### INFORMATION SUPPLIED

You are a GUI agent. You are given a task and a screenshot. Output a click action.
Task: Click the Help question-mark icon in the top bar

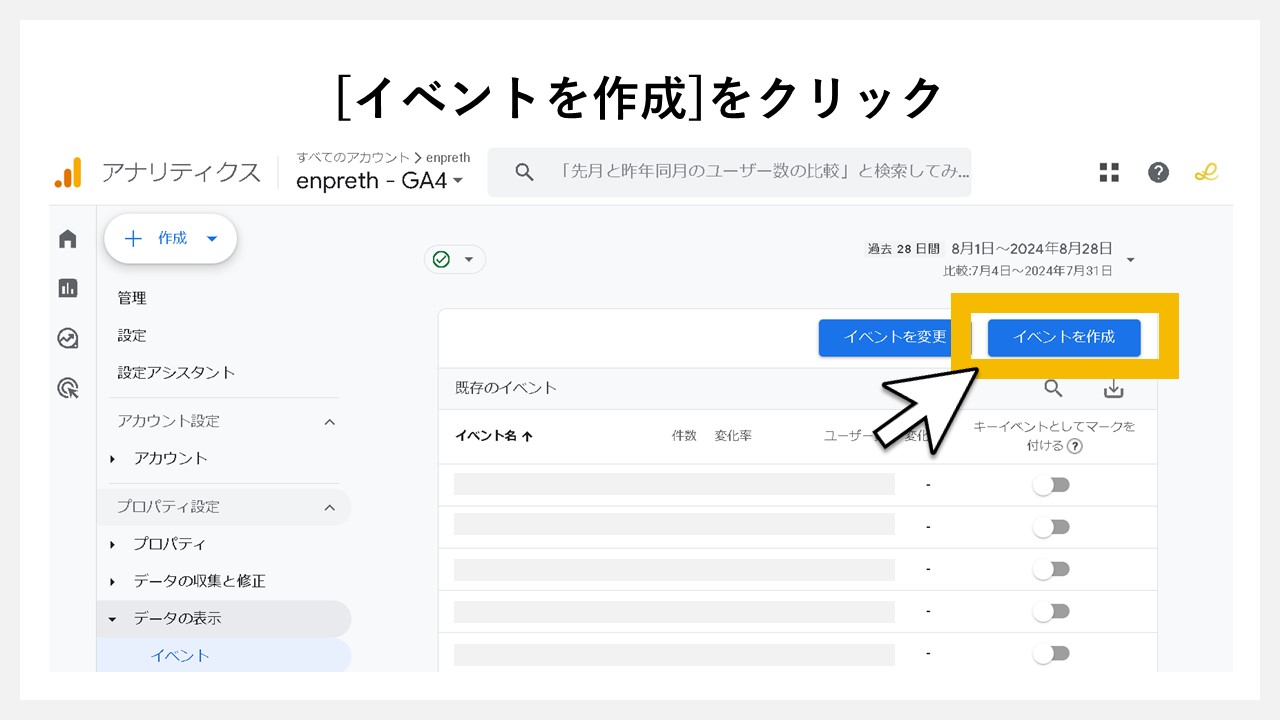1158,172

######
### INFORMATION SUPPLIED

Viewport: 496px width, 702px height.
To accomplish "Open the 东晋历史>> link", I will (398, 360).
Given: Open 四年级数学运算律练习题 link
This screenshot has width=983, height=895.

######

PROBLEM TO WORK ON:
Scan the material above for the word "width". Copy each line where it occurs.

RESPONSE TO THE EXERCISE:
Viewport: 496px width, 702px height.
This screenshot has width=983, height=895.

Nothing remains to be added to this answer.